## Instructions to follow
Filter the entries down to the lines containing "agent", and copy those lines.

Dataset entries:
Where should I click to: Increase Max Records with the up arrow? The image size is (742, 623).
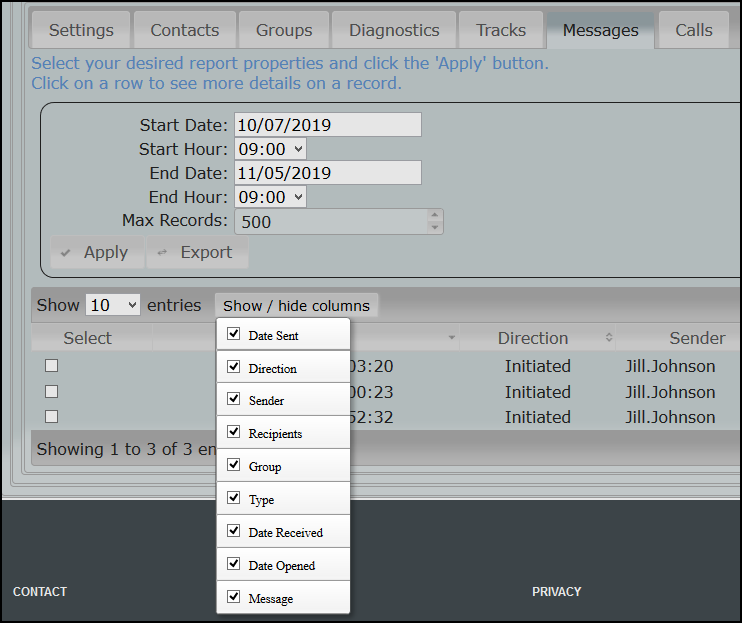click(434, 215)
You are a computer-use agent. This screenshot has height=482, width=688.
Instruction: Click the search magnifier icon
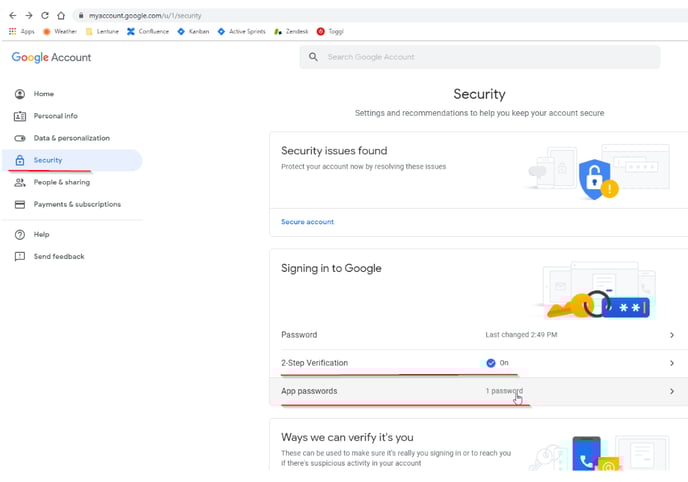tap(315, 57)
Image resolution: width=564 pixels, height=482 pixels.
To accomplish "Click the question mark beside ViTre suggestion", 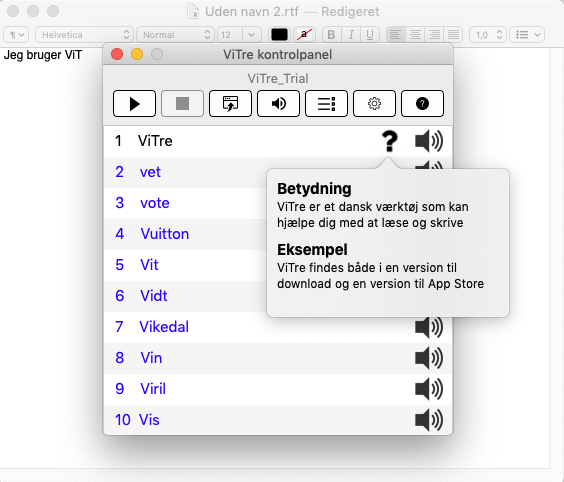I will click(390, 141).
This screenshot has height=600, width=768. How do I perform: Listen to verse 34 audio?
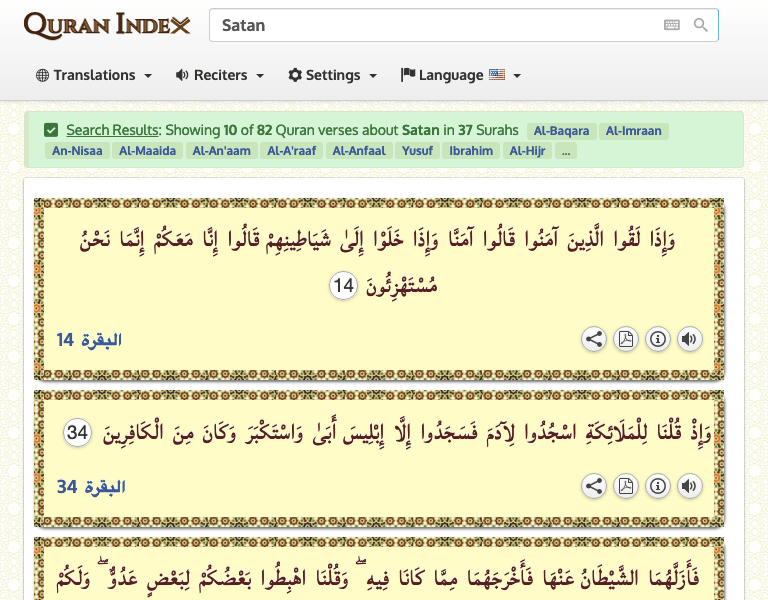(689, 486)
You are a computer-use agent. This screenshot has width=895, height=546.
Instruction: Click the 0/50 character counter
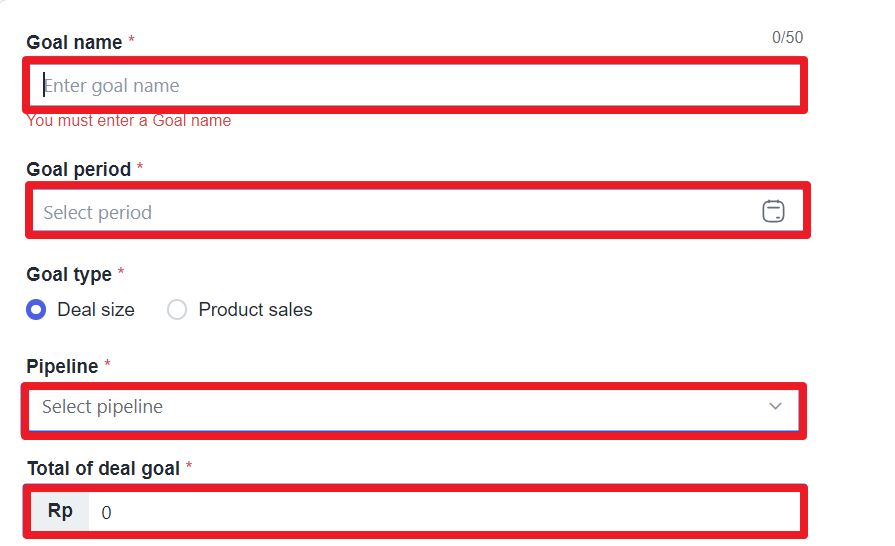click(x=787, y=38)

==

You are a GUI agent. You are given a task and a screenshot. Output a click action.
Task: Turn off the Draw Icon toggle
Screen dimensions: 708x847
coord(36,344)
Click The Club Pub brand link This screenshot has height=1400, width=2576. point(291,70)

## Result of this exercise
You are a computer-use agent. This screenshot has height=482, width=688.
You are a computer-use agent. This screenshot has width=895, height=546.
You are a GUI agent. You are given a task and a screenshot. Output a click action.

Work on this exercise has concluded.